عنوان مقاله [English]
In the new competitive world, companies use several types of tools and strategies to differentiate their products from competitors' products, one of which is promotional. Companies spend a large amount of their promotional budget on advertising. To increase the effectiveness of advertising budgeting, media planning must be properly developed and the manner allocation advertising be determined over a company's programming horizon. This paper investigates advertising media planning and budgeting for several products. Important aspects including life cycle stage, BCG matrix class, price, competitors' reaction, and budget constraint are considered in our model given uncertainty
and with the aim of maximizing profits at the end of the time horizon. This problem is formulated as a stochastic dynamic program and Approximate Dynamic Programming (ADP) algorithm is utilized to overcome the huge dimensionality. The mentioned problem is subject to considerable uncertainties. Approximate Dynamic Planning (ADP) is a powerful technique for solving discrete time problems under multistage stochastic control processes.
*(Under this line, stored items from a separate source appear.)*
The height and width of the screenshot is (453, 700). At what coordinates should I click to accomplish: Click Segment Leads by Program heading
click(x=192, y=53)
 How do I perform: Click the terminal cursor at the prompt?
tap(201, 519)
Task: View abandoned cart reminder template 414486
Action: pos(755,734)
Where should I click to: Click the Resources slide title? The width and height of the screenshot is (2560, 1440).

A numerical example was carried out on two products over the course of one year (12 monthly periods) with five different advertising packages. The results showed that 5 million iterations would be suitable for converging. Remaining budget analysis shows the percentage of selecting offensive packages in higher budgets for Product 2 and selection of such packages in the medium term for Product 1.The process of the life cycle shows that Product 1 does not most likely complete its life stages, while Product 2 completes its life cycle stages. Moreover, the BCG matrix confirms the results and Product 2 is in the final stages of dogs, while Product 1 is more likely in Cash Cows. Also, the total budget was examined in different quantities, which showed that as the amount of the budget increased, the target amount increased slowly. The
presented model offers the opportunity to managers by which they are able to compare different media for making advertising decisions on various products in an uncertain environment with different budgets.